[Task item]: Every line in the entries that holds "Output" should be identified and copied.

________

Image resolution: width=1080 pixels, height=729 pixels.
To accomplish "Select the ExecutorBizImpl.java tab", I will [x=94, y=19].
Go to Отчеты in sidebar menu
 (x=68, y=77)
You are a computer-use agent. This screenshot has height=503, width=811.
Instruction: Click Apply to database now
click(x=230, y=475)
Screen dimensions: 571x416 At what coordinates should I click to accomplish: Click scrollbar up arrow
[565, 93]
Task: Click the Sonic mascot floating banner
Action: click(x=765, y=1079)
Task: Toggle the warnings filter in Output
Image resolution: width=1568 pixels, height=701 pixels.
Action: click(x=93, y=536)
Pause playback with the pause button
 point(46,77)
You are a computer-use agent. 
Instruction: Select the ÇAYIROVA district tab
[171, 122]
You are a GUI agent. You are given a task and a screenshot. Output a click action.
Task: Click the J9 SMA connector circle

________

[The completed task]:
Task: Toggle the warnings filter in Output
You are a GUI agent. You are given a task and a screenshot. Output a click action.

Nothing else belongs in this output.